Can MEP Sophie in ‘t Veld co-exist with religion? Not really. Can she co-exist with reason? Not at all.

sophie in t veldThe Chair of the aggressively anti-religious “Platform for Secularism in Politics”, whose aim it is to silence the voice of religious believers in the public sphere, all of a sudden seems to have developed a keen interest in dialogue with “religious leaders”. Not all of them, though, but just a certain kind. Just the other day she participated in an event entitled “Faith and Family Planning” where she met with “Religious leaders in support of family planning and reproductive health services”, and on 1 October she will speak on an event hosted by a group called the “Global Faith and Secular Alliance” (GISA), where she will debate the interesting question Can faith and freedom co-exist?.

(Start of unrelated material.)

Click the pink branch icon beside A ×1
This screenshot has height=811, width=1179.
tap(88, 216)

The pattern remains always the same: last time it was faith-cum-abortion, now it’s faith-cum-sodomy. The apparent purpose is to show that the immoral behaviours she is promoting are somehow reconcilable with religious faith, and so she plays chummy with some self-identified “religious leaders” such as the notorious Jon O’Brien of “Catholics for Choice” (CFC). Unfortunately CFC represents no one except its estimated membership of less than ten people – but never mind. O’Brien will be grateful for the free meal.

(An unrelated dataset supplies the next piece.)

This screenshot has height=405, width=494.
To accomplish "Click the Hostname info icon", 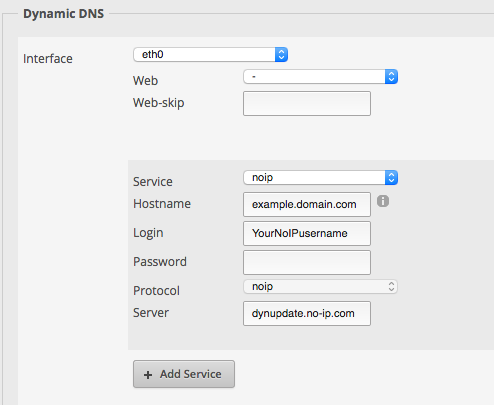I will (383, 201).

Or maybe is he paying for the meal himself? The only trace that one can find of the “Global Alliance” is in fact on his own website. So apparently GISA is simply a façade set up by CFC, which in its turn is a fake operation run by Planned Parenthood.

The message that the organisers want to go out is predictable: yes, “faith” can co-exist with “freedom” – provided that it accepts its total submission under that particular version of “freedom” which would be better described as a nihilistic and brutal ideology.

But Sophie is missing an important point here. Her bizarre understanding of freedom is itself very similar to a religion, with abortion and sodomy playing the role of sacraments. A woman who has never had an abortion, or a man who has never made the experience of sodomy, have simply missed out on their initiation into “freedom”…

The question is not whether abortion and sodomy are compatible with “faith”, for that clearly depends on the kind of “faith” someone may choose to make up for himself. The real question is whether abortion and sodomy can be reconciled with reason. And the answer is: no, they can’t.

So rather than discussing matter with such marginal figures as Jon O’Brien or Evelyne Paradis of ILGA Europe, Sophie might take a day off to meditate the questions whether the killing of babies constitutes a reasonable use of one’s freedom, or how sexual practices that are by nature sterile and conducive to contagious diseases can be deemed reasonable.

Religion is not needed to understand the truth about abortion and sodomy. Reason suffices.